Sejatinya posisi kekhalifahan pada waktu itu patut disematkan buat paman nabi yaitu abbas ibnu abdul mutholib. Meskipun tertunda pada masa kekhalifahan ali, tapi keturunan dari paman nabi tersebut mampu mendirikan dinasti abbasiyah nya, setelah dinasti umayyah hancur dalam peperangan. Abbas ibnu abdul mutholib lebih memilih mengalah kepada ponakannya khalifah ali ibnu abi tholib. Abbas sadar keponakannya lah yang lebih berhak untuk menyandang gelar kekhalifahan ke 4 tersebut. Abbas loyal kepada keponakannya tersebut dan amat sayang dan menghargai beliau. Abbas sadar bahwa ali ibnu abi tholib lah yang banyak berjuang sewaktu nabi dikota mekkah. Abbas tahu ali lah pemuda pertama yang masuk islam dikalangan keluarga mereka. Faktor inilah makanya sang paman lebih memilih mengalah kepada keponakannya tersebut.

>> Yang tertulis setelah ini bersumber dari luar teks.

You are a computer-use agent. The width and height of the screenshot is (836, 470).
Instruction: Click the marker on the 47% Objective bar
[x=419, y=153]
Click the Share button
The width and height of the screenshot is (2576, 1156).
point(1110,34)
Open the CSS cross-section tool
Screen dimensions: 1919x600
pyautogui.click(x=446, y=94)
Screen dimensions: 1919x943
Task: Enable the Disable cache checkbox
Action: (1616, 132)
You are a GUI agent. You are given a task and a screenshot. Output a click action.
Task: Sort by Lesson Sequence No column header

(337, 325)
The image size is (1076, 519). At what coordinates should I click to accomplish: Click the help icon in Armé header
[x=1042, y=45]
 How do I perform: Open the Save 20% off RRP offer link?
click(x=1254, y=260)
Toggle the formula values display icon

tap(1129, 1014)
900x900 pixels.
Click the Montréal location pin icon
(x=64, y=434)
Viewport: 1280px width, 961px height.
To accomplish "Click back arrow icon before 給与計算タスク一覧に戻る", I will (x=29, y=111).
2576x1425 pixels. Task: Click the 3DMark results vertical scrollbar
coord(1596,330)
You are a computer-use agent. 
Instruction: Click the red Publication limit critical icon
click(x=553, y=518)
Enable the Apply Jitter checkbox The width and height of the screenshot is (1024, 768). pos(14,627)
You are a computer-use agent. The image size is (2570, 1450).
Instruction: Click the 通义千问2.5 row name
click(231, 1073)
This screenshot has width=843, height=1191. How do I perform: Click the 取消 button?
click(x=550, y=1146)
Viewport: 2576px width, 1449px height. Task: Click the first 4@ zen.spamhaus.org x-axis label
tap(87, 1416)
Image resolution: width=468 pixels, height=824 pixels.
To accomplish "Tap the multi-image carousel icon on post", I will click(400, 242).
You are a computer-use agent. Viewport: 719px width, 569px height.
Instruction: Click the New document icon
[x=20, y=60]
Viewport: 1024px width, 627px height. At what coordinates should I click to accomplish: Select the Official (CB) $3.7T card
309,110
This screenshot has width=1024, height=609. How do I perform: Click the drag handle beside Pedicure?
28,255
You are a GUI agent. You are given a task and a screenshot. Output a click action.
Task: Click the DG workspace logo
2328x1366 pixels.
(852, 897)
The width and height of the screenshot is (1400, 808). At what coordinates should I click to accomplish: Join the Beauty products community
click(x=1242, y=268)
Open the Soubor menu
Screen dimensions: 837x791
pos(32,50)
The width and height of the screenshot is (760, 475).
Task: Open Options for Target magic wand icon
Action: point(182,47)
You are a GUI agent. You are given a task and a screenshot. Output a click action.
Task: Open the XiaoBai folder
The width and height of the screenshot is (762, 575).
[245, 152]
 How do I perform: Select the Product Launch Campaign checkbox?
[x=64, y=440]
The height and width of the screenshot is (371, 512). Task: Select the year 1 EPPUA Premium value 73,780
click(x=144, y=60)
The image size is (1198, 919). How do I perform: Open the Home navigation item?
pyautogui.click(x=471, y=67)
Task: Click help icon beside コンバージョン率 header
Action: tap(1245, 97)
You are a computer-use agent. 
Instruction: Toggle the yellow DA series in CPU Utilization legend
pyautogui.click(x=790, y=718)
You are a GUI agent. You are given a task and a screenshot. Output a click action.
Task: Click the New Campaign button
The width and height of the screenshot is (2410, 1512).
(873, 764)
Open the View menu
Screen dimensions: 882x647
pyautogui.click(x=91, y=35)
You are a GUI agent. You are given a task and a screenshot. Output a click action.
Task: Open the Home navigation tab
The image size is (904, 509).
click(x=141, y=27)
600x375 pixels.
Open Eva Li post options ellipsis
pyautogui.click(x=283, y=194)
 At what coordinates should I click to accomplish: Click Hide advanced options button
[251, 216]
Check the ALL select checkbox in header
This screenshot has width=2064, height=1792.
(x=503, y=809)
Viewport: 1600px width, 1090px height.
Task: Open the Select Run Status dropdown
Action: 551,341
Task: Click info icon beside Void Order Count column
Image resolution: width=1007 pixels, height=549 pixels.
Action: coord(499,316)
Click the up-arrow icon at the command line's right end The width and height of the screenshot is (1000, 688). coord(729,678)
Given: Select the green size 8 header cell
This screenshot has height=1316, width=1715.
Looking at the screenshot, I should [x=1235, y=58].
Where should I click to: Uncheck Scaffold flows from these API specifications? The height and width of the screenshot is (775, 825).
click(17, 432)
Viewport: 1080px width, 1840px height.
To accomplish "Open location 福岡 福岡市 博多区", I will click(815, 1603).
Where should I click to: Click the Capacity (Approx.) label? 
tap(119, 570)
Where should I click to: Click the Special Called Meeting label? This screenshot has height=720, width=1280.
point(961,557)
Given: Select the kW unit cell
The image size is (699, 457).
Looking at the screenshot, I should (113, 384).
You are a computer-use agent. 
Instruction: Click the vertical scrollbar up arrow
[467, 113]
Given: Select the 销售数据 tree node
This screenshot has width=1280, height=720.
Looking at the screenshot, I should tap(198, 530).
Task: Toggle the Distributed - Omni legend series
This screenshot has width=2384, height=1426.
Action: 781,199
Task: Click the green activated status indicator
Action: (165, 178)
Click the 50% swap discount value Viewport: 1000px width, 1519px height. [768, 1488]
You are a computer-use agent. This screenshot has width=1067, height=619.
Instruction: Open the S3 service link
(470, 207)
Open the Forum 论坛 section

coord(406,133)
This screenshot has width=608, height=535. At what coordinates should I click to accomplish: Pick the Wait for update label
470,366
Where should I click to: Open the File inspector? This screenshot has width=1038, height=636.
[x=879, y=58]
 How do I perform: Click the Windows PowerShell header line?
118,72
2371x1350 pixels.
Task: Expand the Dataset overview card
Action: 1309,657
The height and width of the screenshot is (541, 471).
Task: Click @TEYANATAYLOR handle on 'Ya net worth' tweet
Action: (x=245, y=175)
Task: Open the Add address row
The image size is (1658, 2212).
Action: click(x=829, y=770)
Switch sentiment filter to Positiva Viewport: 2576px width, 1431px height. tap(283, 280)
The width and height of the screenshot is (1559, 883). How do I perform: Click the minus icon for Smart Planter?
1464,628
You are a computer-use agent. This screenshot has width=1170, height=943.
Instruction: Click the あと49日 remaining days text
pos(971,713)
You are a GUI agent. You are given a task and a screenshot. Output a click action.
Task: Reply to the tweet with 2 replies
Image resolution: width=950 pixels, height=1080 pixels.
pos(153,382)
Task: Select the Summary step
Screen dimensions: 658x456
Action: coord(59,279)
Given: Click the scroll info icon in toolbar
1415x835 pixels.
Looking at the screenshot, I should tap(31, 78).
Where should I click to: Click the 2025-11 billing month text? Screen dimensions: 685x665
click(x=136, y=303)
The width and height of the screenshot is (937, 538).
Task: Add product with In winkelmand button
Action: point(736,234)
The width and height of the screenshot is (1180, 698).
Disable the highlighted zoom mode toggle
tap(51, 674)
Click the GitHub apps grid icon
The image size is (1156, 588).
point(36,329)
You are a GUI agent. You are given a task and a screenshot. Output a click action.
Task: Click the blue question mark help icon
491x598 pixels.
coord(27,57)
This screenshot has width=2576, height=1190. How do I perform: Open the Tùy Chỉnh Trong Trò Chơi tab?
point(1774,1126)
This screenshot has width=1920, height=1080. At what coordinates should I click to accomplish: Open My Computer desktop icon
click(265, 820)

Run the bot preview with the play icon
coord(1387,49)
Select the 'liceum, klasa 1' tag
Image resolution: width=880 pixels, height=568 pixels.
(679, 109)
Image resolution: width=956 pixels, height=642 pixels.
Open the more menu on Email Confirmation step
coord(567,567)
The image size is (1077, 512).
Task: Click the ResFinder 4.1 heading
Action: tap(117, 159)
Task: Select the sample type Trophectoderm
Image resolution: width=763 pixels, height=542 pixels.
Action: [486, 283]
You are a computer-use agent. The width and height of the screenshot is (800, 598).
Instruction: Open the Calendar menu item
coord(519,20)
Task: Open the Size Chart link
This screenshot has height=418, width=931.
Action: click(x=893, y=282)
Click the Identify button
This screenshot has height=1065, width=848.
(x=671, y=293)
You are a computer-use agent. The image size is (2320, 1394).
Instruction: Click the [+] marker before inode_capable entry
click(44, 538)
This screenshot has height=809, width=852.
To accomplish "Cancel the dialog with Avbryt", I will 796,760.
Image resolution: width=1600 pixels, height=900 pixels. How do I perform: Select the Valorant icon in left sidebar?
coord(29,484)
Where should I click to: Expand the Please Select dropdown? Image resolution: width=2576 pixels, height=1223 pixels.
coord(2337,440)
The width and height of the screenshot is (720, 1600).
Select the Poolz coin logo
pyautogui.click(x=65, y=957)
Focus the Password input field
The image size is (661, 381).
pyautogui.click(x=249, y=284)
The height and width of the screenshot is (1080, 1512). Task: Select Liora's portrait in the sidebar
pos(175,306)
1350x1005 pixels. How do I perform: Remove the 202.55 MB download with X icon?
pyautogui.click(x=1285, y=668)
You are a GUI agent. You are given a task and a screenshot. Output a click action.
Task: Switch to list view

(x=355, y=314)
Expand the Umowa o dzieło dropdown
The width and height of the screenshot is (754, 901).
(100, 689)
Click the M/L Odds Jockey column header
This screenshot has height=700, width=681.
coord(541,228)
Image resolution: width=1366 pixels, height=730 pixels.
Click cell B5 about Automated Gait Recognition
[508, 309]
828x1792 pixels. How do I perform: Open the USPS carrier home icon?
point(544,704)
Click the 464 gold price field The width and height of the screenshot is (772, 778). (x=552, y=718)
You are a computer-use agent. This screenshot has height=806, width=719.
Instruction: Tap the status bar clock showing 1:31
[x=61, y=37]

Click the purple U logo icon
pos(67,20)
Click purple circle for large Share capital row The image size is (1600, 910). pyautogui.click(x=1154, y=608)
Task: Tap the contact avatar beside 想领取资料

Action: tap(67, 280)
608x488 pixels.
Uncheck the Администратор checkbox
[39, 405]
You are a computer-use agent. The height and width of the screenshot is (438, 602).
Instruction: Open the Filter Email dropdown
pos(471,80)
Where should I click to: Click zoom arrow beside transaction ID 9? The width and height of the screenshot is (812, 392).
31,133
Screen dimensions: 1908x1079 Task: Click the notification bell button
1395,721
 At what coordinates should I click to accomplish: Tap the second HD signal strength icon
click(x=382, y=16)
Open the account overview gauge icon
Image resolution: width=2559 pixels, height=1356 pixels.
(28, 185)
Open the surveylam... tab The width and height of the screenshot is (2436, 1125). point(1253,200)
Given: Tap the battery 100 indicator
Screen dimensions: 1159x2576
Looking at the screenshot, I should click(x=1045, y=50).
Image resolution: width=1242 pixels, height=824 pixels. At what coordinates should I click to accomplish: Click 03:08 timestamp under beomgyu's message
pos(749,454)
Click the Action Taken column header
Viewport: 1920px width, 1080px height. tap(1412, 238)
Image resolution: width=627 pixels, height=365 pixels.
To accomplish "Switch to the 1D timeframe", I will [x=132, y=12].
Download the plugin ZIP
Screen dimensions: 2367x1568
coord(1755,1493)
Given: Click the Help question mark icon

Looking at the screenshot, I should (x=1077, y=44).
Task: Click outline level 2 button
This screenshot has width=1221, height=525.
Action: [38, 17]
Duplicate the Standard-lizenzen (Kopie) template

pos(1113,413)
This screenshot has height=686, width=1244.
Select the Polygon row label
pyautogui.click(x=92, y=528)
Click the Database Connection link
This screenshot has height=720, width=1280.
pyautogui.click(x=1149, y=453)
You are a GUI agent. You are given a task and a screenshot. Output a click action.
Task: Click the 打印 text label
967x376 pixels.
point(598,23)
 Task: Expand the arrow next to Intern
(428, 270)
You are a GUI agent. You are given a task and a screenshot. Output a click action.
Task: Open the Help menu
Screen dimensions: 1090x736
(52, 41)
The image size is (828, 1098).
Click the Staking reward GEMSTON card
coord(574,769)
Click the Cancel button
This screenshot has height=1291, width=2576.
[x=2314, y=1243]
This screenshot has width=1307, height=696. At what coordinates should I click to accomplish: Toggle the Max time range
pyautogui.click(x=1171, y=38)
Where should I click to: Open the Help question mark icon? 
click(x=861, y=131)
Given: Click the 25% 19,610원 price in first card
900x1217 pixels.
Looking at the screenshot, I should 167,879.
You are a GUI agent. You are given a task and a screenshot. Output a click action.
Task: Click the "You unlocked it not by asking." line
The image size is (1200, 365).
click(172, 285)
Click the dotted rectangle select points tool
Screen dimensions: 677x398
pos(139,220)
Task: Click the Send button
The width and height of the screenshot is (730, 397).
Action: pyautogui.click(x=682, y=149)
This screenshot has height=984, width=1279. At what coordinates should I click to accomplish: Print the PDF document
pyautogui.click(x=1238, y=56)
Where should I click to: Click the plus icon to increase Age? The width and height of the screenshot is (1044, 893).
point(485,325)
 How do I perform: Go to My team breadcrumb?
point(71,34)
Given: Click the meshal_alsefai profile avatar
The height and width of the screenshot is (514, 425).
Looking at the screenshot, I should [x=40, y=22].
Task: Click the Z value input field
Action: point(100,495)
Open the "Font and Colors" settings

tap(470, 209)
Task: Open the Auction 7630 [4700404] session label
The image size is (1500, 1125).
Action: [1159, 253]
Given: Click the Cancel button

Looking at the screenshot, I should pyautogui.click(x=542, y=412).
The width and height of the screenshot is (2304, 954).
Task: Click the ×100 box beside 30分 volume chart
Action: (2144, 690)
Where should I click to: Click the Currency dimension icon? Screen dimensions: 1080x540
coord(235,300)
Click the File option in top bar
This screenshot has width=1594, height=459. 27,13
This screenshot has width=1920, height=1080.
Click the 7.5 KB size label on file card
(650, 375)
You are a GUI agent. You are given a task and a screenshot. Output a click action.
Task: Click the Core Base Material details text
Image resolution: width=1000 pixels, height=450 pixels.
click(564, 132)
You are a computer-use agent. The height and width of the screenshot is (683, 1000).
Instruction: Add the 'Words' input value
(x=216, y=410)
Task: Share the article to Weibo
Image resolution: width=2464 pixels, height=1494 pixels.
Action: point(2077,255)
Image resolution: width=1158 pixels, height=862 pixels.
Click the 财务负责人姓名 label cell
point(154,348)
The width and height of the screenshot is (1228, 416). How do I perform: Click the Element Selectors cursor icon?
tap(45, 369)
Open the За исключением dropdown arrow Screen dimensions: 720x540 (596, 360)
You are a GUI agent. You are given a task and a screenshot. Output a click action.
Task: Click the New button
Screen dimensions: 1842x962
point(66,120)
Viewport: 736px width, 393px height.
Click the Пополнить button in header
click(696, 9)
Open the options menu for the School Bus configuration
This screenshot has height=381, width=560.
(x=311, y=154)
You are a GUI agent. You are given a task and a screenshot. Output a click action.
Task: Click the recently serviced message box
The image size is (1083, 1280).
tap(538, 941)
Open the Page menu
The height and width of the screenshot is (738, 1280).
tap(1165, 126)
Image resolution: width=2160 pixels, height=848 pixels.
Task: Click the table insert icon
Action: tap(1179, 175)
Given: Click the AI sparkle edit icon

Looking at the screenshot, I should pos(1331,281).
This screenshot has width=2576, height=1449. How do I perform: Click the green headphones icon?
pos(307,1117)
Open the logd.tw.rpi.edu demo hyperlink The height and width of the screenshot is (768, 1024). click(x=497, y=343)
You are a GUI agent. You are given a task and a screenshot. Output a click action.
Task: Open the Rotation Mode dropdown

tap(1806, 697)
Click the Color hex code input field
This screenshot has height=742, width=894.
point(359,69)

Perang pun terjadi antara muawiyah dan khalifah ali, karena tak adanya kesepahaman dan kesepakatan dari masing-masing pihak. Perang yang melibatkan masing-masing kaum dan karib kerabat terdekat ini, adalah merupakan sebuah aib bagi ke dua sahabat nabi ini, maka tak heran ada pernyataan para ulama yang menganggap perang antara kedua kubu ini sungguh tak perlu untuk di blowup dan tak perlu di persalahkan antara salahsatu dari mereka. Para ulama tersebut menganggap kedua sosok tersebut adalah sahabat nabi yang tak pernah cacat amalan dan perbuatannya. Namun, faktanya dalam perang tersebut mereka membuat cacat dan aib tersendiri. Tapi, kalau boleh saya memvonis, kesalahan terfatal ada pada MUAWIYAH dan Solusi terdekat ada ditangan MUAWIYAH pula. Semuanya tergantung kepada Muawiyah bukan khalifah ali ibnu abi tholib. Bagaimana mungkin permintaan muawiyah untuk menegakkan hukum qisash terlaksana, sementara muawiyah sendiri tak menginginkan ali sebagai khalifah ??? Sekian. Semoga bermanfaat.